- Work task
Pictures within the data are to be left out; everything else must be reproduced exactly.

- Records for the task
• • •

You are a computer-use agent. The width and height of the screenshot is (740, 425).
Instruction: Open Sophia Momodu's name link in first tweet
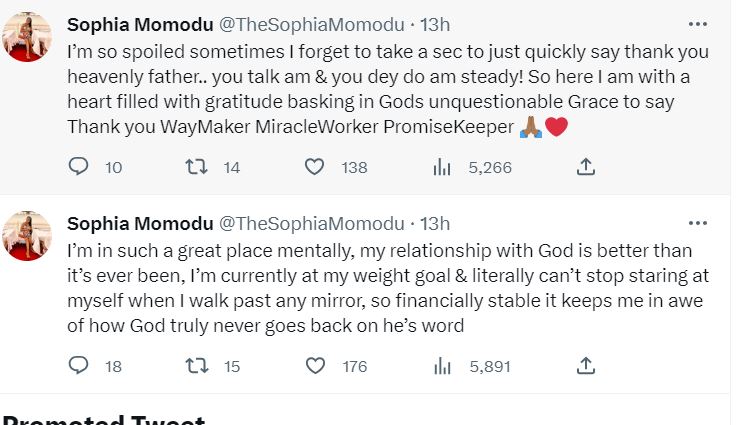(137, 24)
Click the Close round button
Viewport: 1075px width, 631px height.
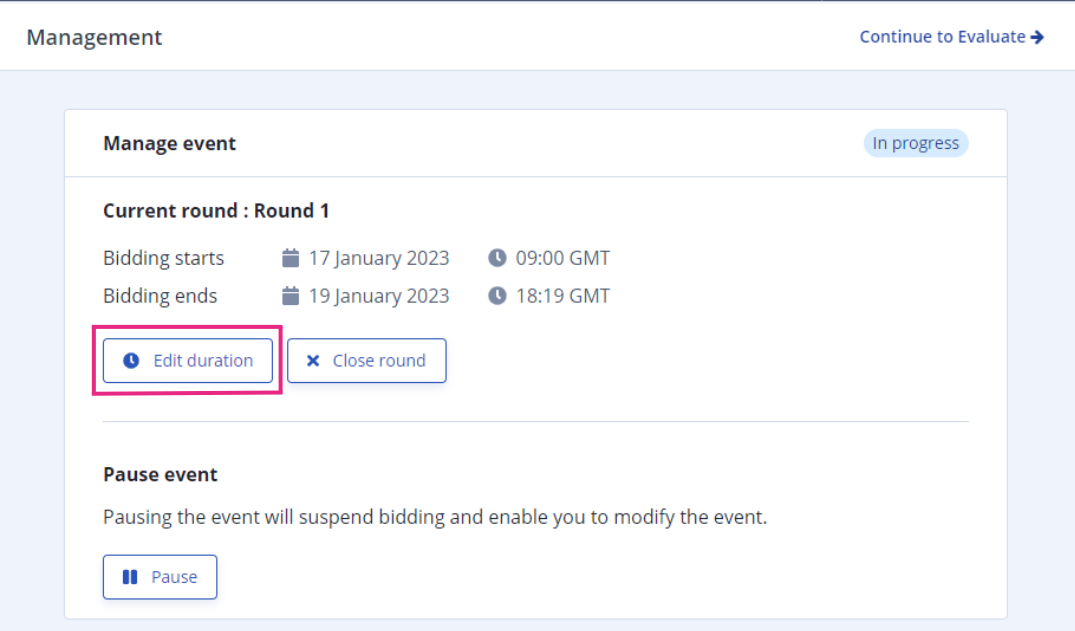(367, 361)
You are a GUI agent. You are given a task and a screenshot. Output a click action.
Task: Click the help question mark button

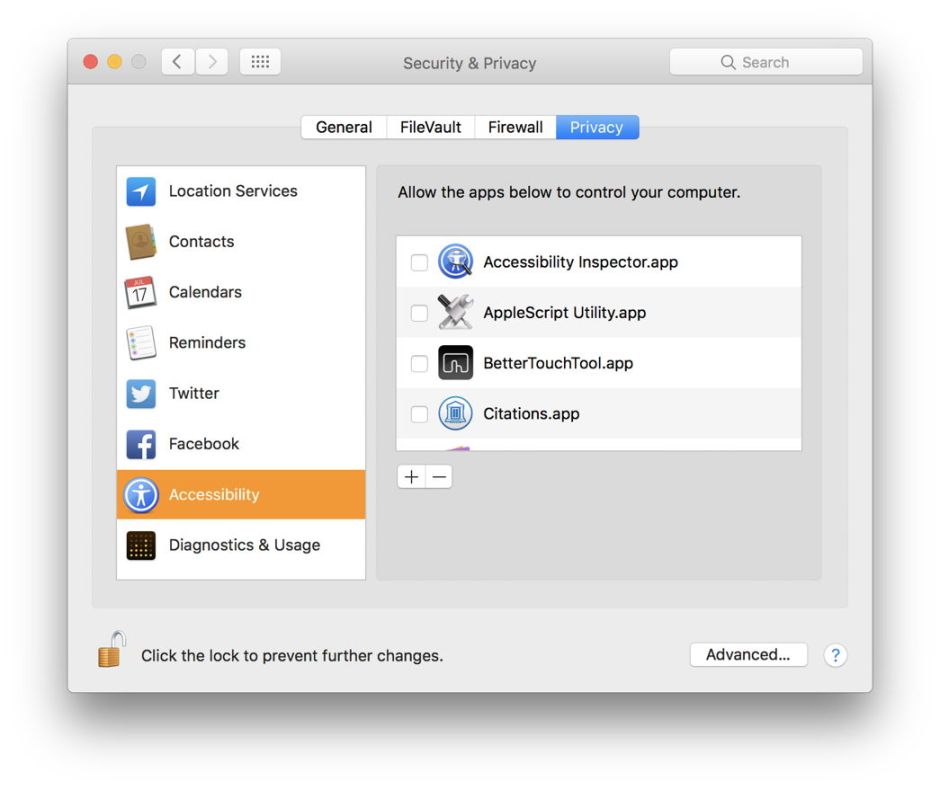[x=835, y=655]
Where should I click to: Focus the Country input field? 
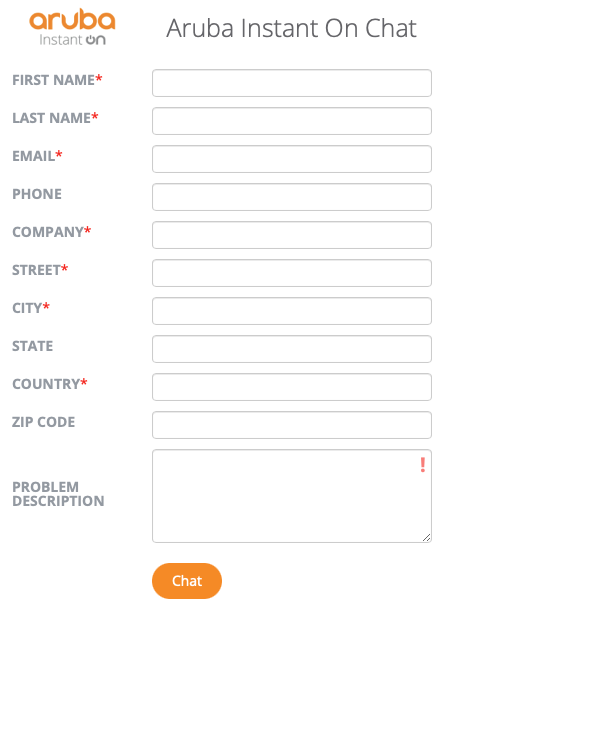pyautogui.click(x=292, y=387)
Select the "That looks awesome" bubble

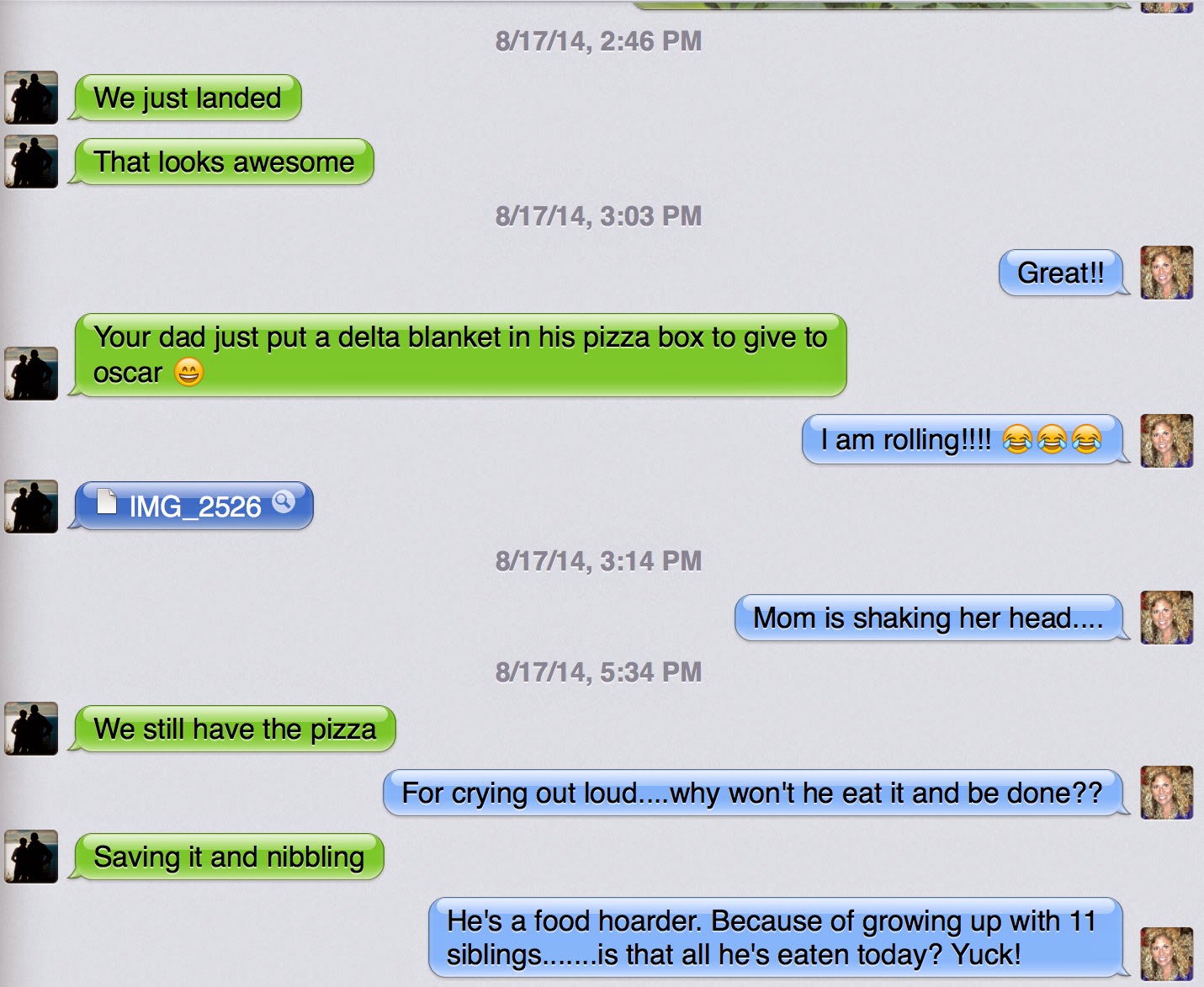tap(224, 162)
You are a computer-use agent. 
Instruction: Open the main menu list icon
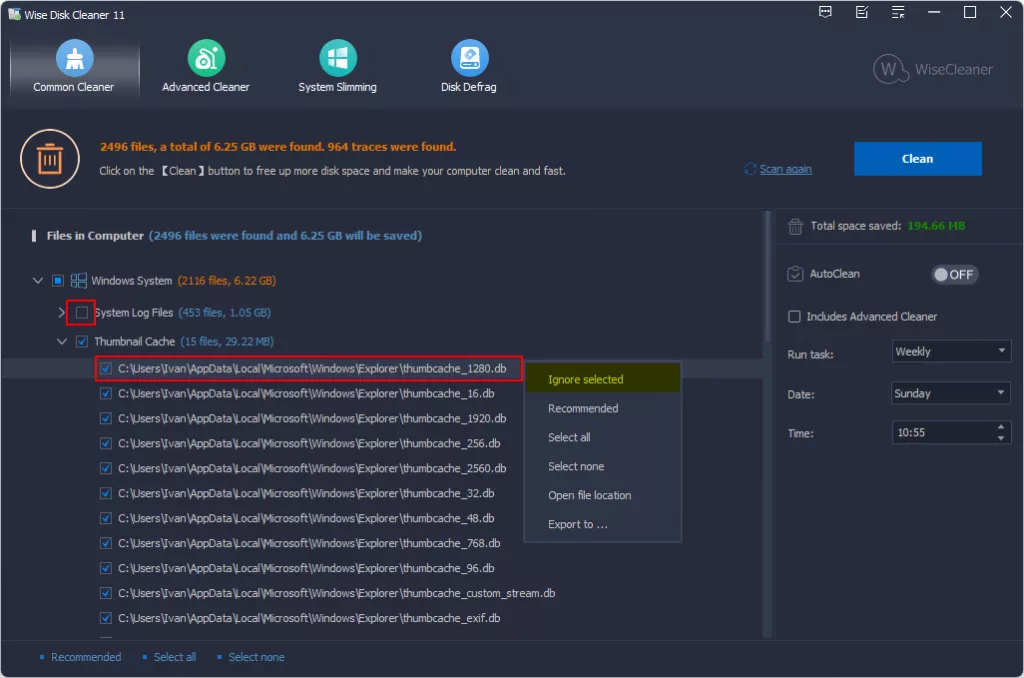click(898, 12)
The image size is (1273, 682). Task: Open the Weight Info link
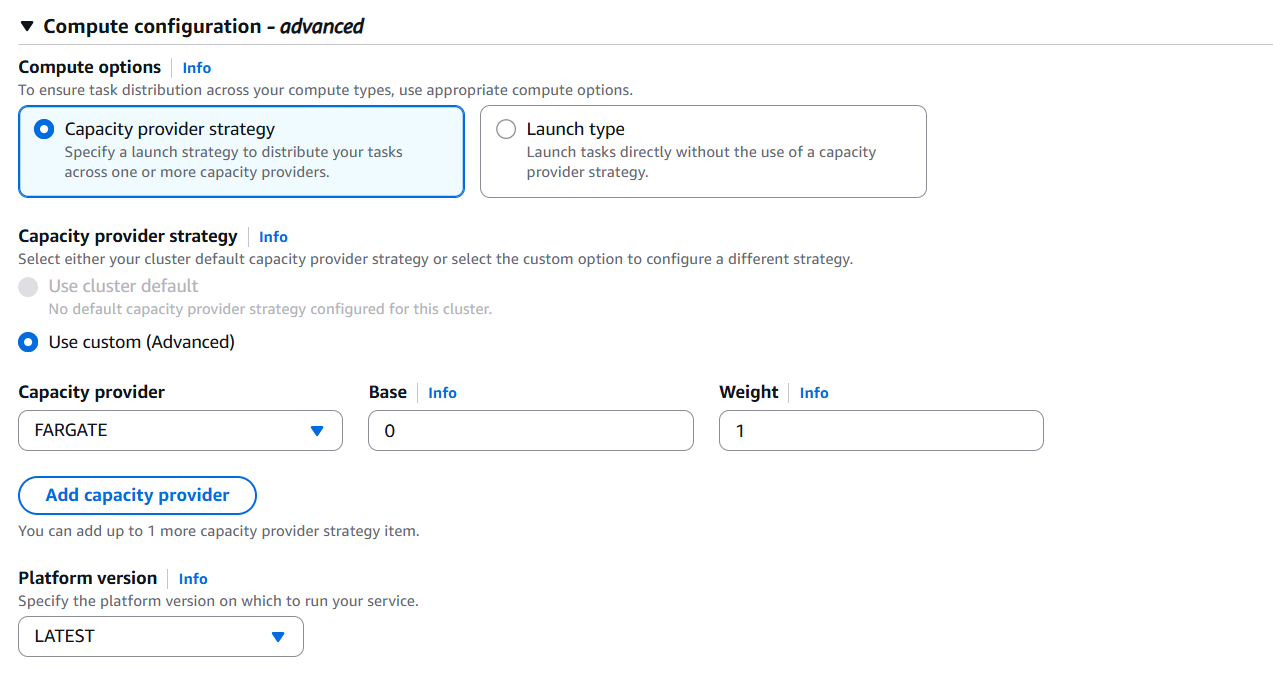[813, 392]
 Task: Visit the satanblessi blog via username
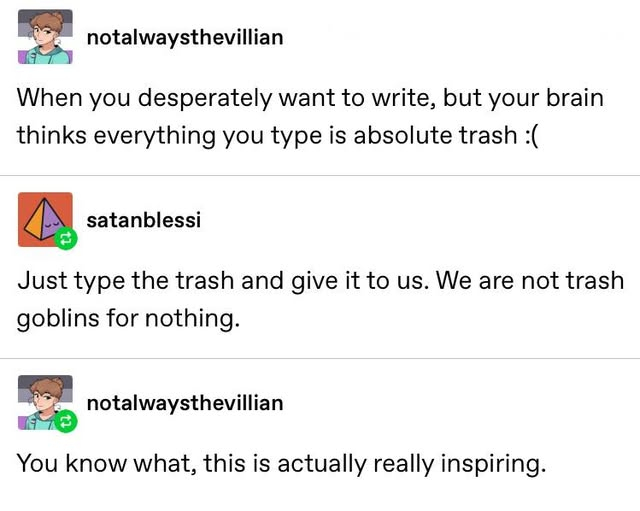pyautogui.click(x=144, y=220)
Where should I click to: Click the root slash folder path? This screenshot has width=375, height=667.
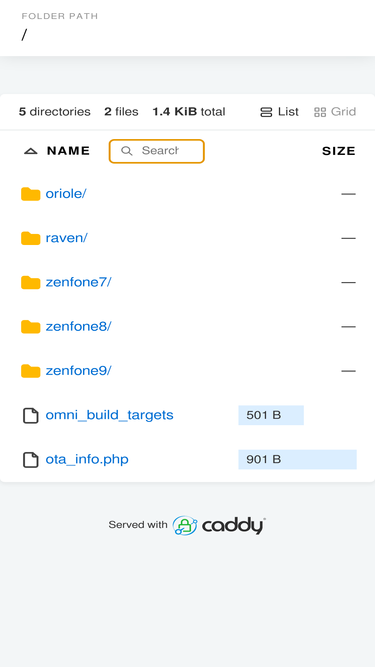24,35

• • •

- Solution to the exercise
You are a computer-use agent. The width and height of the screenshot is (740, 425).
Instruction: Open Sophia Momodu's name link in first tweet
(137, 24)
Click the Close round button
Viewport: 1075px width, 631px height.
(367, 361)
You are a GUI agent. You are given a task and a screenshot. Output a click action.
Task: Click the help question mark button

[x=835, y=655]
Where should I click to: Focus the Country input field? 
pyautogui.click(x=292, y=387)
Select the "That looks awesome" bubble

tap(224, 162)
You are a computer-use agent. 
Instruction: Open the main menu list icon
click(898, 12)
The image size is (1273, 682). Task: Open the Weight Info link
[813, 392]
 Task: Visit the satanblessi blog via username
pyautogui.click(x=144, y=220)
Where should I click to: Click the root slash folder path? This screenshot has width=375, height=667.
24,35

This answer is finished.